Si interrompe nel momento più inaspettato la marcia dell’Avellino. Davanti al pubblico amico del “Partenio-Lombardi”, i lupi cadono per 1-2 contro una Carrarese cinica, capace di ribaltare il match e resistere all’assalto finale dei padroni di casa. Una sconfitta che brucia e che costringe Raffaele Biancolino a fare i conti con una squadra apparsa meno lucida rispetto alle ultime uscite. “Siamo stati poco brillanti, è inutile negarlo. Non siamo stati la solita squadra aggressiva che morde il freno su ogni pallone. Abbiamo approcciato la gara con troppa sufficienza in alcune fasi e lo abbiamo pagato a caro prezzo”.
“Ci sono stati errori che solitamente non commettiamo. Siamo stati leggeri nelle letture difensive e, contro squadre così organizzate, ogni minimo errore diventa fatale. Non siamo riusciti a sviluppare il nostro gioco con la solita fluidità”.

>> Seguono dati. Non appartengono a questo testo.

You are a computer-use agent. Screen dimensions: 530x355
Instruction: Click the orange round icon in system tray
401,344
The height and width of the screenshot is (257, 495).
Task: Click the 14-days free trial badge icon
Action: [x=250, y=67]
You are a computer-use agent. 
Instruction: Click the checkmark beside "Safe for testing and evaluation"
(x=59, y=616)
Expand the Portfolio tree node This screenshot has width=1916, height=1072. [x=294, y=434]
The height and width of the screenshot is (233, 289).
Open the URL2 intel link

Nonostante l’amarezza per i tre punti persi, Biancolino lancia un messaggio di fiducia all’ambiente e allo spogliatoio, invitando tutti a non drammatizzare eccessivamente il risultato negativo: “Dobbiamo considerare questa partita come un semplice incidente di percorso. Questo gruppo ha dimostrato valore e carattere nelle scorse settimane, e una caduta non può cancellare quanto di buono fatto finora. Adesso la priorità è analizzare gli errori, restare uniti e ripartire subito dal lavoro quotidiano. Non voglio vedere musi lunghi, ma voglia di riscatto”.